**What to do:** Which lines in the data below contain the string "scrollbar"? Show each one.

**Supplied information:**
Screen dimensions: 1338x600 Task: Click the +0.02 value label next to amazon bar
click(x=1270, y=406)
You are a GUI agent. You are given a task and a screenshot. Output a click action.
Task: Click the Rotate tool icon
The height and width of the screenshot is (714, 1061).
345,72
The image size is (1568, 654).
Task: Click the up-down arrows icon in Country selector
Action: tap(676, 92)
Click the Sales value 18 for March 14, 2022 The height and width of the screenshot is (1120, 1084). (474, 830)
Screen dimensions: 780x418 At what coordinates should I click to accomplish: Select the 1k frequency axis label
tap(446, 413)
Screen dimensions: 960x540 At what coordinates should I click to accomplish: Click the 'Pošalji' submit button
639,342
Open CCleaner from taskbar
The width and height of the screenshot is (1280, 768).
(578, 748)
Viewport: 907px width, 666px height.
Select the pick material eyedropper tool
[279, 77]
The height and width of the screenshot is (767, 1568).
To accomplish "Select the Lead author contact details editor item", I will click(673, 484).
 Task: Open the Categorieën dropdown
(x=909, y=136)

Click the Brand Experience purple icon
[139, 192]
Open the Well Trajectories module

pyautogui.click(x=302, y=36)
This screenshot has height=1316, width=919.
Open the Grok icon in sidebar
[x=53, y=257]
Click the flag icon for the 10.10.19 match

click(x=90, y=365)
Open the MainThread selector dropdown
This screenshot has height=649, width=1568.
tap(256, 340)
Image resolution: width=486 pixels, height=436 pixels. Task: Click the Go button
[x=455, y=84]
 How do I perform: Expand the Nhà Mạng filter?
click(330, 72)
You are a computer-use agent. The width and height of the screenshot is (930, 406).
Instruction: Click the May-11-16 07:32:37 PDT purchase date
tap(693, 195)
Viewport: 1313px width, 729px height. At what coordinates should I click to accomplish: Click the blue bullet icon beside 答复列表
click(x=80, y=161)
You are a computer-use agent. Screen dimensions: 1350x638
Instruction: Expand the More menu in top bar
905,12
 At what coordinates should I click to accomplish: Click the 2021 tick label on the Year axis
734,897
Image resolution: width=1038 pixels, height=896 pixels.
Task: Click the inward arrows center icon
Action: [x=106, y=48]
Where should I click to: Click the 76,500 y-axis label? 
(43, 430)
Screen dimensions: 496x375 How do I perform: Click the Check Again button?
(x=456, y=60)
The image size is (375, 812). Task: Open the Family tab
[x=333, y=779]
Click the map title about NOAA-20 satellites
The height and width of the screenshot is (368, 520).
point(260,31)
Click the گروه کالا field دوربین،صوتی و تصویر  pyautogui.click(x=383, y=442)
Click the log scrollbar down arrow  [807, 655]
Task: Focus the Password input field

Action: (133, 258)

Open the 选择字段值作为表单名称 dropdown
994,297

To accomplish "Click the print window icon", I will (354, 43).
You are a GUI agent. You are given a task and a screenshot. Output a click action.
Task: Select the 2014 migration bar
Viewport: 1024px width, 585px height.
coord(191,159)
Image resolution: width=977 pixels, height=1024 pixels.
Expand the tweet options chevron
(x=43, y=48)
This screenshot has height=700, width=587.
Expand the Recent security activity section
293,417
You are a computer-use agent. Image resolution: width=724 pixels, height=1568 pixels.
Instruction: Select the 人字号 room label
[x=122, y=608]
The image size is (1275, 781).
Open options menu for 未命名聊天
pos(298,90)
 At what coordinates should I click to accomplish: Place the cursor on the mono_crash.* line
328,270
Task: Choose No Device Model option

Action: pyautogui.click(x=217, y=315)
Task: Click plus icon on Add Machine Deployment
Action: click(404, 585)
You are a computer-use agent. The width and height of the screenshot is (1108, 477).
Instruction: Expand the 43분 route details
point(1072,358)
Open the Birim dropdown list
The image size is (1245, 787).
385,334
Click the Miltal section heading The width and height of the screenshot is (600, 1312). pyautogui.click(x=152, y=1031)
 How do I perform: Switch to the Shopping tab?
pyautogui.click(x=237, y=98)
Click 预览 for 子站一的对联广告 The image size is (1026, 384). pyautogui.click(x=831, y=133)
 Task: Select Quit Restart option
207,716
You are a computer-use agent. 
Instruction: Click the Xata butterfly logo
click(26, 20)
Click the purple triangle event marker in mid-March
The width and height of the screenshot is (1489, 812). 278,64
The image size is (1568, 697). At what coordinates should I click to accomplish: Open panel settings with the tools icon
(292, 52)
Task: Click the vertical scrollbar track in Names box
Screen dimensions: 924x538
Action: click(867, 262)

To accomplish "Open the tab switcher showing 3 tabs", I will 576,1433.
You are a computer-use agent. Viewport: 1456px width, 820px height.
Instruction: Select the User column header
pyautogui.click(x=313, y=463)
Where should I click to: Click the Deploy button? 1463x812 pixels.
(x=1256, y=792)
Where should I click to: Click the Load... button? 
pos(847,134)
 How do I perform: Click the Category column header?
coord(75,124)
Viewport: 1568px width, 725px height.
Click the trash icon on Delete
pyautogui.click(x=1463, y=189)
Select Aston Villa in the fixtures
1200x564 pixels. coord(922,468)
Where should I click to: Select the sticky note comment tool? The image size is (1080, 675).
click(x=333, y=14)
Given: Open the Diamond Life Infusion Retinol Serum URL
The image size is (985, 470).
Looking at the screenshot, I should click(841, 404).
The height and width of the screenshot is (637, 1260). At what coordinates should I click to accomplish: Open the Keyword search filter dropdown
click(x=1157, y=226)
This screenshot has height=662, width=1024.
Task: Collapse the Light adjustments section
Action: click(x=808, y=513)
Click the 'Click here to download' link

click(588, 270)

**Written solution:**
Click the log scrollbar down arrow  [807, 655]
Task: Click the vertical scrollbar track in Names box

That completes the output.